Lucid Dream Review

Point-and-click adventures are great for presenting unique stories in video games. If you enjoy such an experience, then you may wish to dive into Lucid Dream, a surreal point-and-click adventure from the appropriately named Polish developer Dali Games. You play as Lucy, a wheelchair-bound child who is deeply concerned about her mother’s welfare. The family has recently suffered a devastating loss, and as a result, Lucy’s mother has sunk into a deep depression. It’s an intriguing story that is intelligently told, albeit with a somewhat rushed and disappointing ending. From a gameplay perspective, Lucid Dream errs on the easy side and plays it safe with its standard point-and-click adventure puzzles.

When Lucid Dream begins, Lucy is sitting in her wheelchair alone in a dark bedroom, wondering whether she can make her mom well again. It’s a somewhat depressing setting and the game periodically returns to it. Most of the time, however, is spent gallivanting across various dreamscapes, solving puzzles, and helping out the various NPCs you meet. Locations include a tiny planet, the rooftops of a city, and a colorful fantasy world that show off a lot of imagination in its creation. You are never in one place for too long and the story proceeds at a brisk pace – a refreshing change from adventure games that are guilty of padding their length with filler puzzles and keeping you in one place for too long.

Speaking of the puzzles, Lucid Dream offers a solid, if unspectacular, batch of them. The game plays it safe and opts for the typical adventure game fare. Lucy has an inventory and she can pick up standard genre items, like pieces of machinery, keys, and lots of other objects that can either be used in the real world or given to other characters. Lucy also completes typical tasks, such as pushing buttons, pulling levers, and finding combinations for locks. If you get stuck, the game uses a hint system that unlocks tips in your journal as you progress.

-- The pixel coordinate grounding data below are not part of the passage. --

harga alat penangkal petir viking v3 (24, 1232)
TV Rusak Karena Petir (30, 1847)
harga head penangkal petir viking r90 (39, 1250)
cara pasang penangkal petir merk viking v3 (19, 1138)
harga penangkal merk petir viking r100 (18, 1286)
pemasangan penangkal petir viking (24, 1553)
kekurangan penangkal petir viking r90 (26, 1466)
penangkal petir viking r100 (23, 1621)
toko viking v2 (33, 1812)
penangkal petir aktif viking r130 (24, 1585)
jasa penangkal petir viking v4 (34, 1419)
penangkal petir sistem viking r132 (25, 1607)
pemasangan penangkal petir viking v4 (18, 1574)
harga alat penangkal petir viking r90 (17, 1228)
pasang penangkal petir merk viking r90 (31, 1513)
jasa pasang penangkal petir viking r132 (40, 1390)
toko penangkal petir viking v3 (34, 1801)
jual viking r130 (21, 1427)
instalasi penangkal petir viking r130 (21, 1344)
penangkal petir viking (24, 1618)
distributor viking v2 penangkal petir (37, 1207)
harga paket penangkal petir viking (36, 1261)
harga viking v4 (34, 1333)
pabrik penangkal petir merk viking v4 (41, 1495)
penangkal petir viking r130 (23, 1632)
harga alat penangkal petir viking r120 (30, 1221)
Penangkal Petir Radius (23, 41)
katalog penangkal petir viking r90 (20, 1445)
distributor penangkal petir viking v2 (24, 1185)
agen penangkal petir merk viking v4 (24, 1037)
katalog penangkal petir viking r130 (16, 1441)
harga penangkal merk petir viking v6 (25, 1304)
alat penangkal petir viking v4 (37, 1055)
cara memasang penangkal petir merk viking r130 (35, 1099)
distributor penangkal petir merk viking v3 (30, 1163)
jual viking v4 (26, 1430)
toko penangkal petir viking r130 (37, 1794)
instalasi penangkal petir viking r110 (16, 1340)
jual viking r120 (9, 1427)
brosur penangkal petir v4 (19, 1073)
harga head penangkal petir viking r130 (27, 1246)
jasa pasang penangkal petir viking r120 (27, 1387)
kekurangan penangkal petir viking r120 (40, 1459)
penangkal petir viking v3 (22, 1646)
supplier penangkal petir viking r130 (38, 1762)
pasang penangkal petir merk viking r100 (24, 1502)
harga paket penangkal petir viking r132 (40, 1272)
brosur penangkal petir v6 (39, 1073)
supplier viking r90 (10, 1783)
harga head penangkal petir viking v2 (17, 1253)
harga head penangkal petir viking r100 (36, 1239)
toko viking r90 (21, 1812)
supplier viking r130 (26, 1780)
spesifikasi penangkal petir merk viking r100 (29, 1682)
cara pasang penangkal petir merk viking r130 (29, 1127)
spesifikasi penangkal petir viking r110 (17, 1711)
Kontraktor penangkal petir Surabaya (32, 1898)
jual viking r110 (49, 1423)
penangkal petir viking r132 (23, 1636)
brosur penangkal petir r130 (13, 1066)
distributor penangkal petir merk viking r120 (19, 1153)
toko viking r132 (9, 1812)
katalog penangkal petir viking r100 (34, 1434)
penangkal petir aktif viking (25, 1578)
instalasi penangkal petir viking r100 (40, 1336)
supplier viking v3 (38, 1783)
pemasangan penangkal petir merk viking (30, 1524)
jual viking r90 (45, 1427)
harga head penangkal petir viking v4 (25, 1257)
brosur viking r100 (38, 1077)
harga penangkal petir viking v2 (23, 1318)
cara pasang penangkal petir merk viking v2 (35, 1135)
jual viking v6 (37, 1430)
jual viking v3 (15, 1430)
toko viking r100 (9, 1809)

However, the results are somewhat mixed and it’s easy to squander a hint without learning anything that will help you. For the most part, though, you shouldn’t need many hints if you’re an experienced point-and-click adventurer. The puzzles are sufficiently logical (in spite of the game’s illogical settings) and the environments are designed with plenty of visual cues to help you progress through the game. Some of them are perhaps too easy – so much that a few of the chapters end up a little too close to walking simulators. At least those parts are few and far between enough though that the game never feels as if it’s playing itself.

Developer Dali Games makes it no secret who inspired the studio and their game. I’m happy to report that if the famous surrealist painter were alive today, he would most likely approve Lucid Dream by the outfit that bears his name. The inspired, crisp, hand-drawn visuals do a terrific job of providing the game’s atmosphere and giving you all kinds of attractive environments to bask in as you progress through it. Since you won’t be spending more than a half hour on any specific level, you’re occasionally going to want to stop for a minute to enjoy the scenery and smell the flowers for a moment. It’s not uncommon for a game by a small studio to be guilty of reusing assets and environments, but Lucid Dream is rarely guilty of that sin. It doesn’t recycle any of its music either, providing you with a different tune for each of the dozen brief chapters.

Lucid Dream’s gameplay exists as a vehicle for delivering its story and atmosphere. It intelligently explores adult themes through the eyes of an imaginative child. Lucy and her mother have become isolated from each another and Lucy has become lonely and confused. She recognizes that something has gone seriously wrong, but she’s not yet old enough to comprehend it. So, she soon takes it upon herself to go on a quest to rescue her mother — a quest that takes her on a journey where she’s no longer bound in a wheelchair, but where she gets to be the hero. The setup works very well and the story is, for the most part, an asset to the game. However, it’s perhaps a little too obscure for its own good at times. The final chapter goes by too quickly, arriving at a somewhat abrupt and slightly unsatisfying ending. It could perhaps be the result of some of the meaning having been lost in the translation. Ultimately, the story is a good one, but it does leave some potential on the table.

The point-and-click adventure genre has been around long enough so that there isn’t much ground left to break in the gameplay. There are, however, a multitude of stories left to tell and environments to explore. Dali Games’s Lucid Dream tells one of these stories as you journey through some interesting locations. It’s not necessarily a game for players looking for brilliantly devious puzzles and new mechanics, but from an artistic standpoint it succeeds in some important ways. Its pleasant visuals and music are cornerstones for a quality adventure time, even if it’s otherwise not overly ambitious and suffers from occasional flaws. However, the game is fairly easy to recommend if you’re looking for a story that explores themes such as mental health and tragedy.